Stated goal – Rewrite everything from the line containing "Identify the location of scale." down to the line containing "coordinates (1772, 1104)." in the records, replacing "Locate an element on the screen" with "Find an element on the screen" and leaving everything else unchanged.

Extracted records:
============

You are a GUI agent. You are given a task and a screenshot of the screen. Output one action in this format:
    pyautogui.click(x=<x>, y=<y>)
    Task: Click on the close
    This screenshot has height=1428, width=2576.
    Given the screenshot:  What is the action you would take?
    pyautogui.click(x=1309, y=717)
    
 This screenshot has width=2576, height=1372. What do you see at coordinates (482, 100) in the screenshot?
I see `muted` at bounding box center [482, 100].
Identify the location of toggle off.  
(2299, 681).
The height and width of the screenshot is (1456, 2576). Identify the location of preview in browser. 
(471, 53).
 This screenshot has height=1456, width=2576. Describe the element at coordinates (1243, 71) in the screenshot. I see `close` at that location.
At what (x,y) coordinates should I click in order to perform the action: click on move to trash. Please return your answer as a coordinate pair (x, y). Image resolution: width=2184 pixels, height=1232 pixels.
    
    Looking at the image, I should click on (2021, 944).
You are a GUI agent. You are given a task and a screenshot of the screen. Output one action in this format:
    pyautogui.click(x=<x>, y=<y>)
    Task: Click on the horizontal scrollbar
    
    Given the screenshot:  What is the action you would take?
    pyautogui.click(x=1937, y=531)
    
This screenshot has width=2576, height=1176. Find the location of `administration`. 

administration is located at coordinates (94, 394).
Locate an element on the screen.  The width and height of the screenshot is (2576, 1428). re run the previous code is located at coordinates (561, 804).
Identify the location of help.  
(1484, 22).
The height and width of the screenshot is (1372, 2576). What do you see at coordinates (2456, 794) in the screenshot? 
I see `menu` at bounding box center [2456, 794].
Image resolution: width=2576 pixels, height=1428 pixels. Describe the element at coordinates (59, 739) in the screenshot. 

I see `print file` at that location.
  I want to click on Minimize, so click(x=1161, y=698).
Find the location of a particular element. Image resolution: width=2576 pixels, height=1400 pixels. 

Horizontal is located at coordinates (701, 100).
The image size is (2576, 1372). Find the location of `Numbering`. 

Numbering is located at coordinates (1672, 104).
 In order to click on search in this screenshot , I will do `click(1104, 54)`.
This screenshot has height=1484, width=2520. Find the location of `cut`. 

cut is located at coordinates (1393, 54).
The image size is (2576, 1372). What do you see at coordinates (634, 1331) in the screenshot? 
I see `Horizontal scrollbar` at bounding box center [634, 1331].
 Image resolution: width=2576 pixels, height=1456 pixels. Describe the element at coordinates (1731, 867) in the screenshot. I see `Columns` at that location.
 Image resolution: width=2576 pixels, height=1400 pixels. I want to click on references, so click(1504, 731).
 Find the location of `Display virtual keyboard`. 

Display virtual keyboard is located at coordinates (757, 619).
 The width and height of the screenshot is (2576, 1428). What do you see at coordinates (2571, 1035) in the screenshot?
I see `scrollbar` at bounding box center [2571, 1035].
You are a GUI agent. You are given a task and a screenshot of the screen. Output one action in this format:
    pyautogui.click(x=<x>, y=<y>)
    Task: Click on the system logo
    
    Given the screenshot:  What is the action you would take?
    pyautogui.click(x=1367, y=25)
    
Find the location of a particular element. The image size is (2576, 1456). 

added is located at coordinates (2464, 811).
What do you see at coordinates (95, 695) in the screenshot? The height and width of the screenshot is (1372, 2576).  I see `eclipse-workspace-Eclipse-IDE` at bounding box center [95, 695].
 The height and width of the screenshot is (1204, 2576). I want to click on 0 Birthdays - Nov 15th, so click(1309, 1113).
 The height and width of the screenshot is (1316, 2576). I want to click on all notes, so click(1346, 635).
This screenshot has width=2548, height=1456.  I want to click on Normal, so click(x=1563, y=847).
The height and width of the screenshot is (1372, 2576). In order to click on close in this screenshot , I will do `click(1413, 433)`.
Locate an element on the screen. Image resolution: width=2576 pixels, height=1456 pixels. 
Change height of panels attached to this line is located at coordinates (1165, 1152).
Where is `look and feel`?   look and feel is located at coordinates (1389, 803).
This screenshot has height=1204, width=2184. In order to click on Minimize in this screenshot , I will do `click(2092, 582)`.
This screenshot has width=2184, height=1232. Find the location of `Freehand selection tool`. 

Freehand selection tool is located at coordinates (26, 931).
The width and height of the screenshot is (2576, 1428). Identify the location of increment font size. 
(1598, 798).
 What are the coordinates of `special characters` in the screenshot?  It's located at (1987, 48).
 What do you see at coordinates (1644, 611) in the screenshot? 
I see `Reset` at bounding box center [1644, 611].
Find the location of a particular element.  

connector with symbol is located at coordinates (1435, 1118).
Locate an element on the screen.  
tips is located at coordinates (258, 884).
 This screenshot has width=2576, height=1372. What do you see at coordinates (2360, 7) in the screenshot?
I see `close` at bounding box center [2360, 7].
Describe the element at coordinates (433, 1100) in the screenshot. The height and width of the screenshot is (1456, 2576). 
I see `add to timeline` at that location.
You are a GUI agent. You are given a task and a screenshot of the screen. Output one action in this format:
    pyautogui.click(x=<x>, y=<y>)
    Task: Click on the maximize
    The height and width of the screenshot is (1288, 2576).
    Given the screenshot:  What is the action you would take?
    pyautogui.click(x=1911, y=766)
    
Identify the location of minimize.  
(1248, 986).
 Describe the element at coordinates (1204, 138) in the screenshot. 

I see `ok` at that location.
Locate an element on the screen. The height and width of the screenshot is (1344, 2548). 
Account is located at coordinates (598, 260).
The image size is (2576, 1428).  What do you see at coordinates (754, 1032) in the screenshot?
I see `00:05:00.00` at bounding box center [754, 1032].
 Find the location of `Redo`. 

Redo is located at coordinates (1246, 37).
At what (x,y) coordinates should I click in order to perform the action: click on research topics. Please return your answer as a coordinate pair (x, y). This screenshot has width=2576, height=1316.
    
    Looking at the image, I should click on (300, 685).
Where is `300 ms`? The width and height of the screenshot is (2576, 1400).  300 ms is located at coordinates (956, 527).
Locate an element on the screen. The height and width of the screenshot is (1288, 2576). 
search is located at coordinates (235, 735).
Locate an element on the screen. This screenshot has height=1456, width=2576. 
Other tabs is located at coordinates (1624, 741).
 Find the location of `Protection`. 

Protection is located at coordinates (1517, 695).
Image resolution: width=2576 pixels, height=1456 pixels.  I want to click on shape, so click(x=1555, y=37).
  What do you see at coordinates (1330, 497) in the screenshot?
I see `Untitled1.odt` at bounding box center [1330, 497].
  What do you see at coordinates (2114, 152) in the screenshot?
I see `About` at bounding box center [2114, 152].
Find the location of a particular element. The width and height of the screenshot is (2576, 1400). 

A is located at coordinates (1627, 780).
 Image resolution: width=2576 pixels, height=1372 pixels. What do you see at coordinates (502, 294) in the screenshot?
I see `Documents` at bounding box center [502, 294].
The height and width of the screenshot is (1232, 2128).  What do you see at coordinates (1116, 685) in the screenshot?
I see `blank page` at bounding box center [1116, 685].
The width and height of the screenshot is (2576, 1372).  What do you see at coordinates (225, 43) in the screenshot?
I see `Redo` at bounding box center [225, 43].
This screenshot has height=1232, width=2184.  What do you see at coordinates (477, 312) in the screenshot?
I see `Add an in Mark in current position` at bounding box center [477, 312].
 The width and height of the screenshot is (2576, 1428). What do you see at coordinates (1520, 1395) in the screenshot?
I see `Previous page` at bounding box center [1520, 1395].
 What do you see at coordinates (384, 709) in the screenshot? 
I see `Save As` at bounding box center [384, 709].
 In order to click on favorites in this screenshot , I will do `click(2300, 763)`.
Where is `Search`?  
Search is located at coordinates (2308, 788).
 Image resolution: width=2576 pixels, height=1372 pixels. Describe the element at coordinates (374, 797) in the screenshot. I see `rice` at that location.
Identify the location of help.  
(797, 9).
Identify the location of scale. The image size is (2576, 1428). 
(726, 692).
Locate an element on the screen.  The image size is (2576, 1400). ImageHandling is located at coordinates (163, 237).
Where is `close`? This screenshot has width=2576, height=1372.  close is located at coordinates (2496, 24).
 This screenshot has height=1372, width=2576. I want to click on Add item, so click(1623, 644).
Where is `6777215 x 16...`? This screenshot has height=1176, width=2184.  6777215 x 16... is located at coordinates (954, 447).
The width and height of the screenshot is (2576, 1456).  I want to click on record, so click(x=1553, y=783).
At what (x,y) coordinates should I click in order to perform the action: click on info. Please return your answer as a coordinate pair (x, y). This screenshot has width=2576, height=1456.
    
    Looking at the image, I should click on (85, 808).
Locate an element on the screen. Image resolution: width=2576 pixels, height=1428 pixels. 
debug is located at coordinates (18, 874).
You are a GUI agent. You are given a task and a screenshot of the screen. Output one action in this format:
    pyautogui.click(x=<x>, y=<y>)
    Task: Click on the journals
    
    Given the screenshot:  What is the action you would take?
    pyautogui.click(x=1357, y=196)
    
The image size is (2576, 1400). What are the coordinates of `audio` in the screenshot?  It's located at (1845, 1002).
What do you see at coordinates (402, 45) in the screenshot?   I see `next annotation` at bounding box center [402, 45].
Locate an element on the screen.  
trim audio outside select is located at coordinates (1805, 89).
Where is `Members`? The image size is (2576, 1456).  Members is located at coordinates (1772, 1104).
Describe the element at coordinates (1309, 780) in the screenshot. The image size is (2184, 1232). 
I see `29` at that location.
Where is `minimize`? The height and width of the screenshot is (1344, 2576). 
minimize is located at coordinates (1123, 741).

============

Answer for the task –
Identify the location of scale. The image size is (2576, 1428). 
(726, 692).
Find an element on the screen.  The image size is (2576, 1400). ImageHandling is located at coordinates (163, 237).
Where is `close`? This screenshot has width=2576, height=1372.  close is located at coordinates (2496, 24).
 This screenshot has height=1372, width=2576. I want to click on Add item, so click(1623, 644).
Where is `6777215 x 16...`? This screenshot has height=1176, width=2184.  6777215 x 16... is located at coordinates (954, 447).
The width and height of the screenshot is (2576, 1456).  I want to click on record, so click(x=1553, y=783).
At what (x,y) coordinates should I click in order to perform the action: click on info. Please return your answer as a coordinate pair (x, y). This screenshot has width=2576, height=1456.
    
    Looking at the image, I should click on (85, 808).
Find an element on the screen. Image resolution: width=2576 pixels, height=1428 pixels. 
debug is located at coordinates (18, 874).
You are a GUI agent. You are given a task and a screenshot of the screen. Output one action in this format:
    pyautogui.click(x=<x>, y=<y>)
    Task: Click on the journals
    
    Given the screenshot:  What is the action you would take?
    pyautogui.click(x=1357, y=196)
    
The image size is (2576, 1400). What are the coordinates of `audio` in the screenshot?  It's located at (1845, 1002).
What do you see at coordinates (402, 45) in the screenshot?   I see `next annotation` at bounding box center [402, 45].
Find an element on the screen.  
trim audio outside select is located at coordinates (1805, 89).
Where is `Members`? The image size is (2576, 1456).  Members is located at coordinates (1772, 1104).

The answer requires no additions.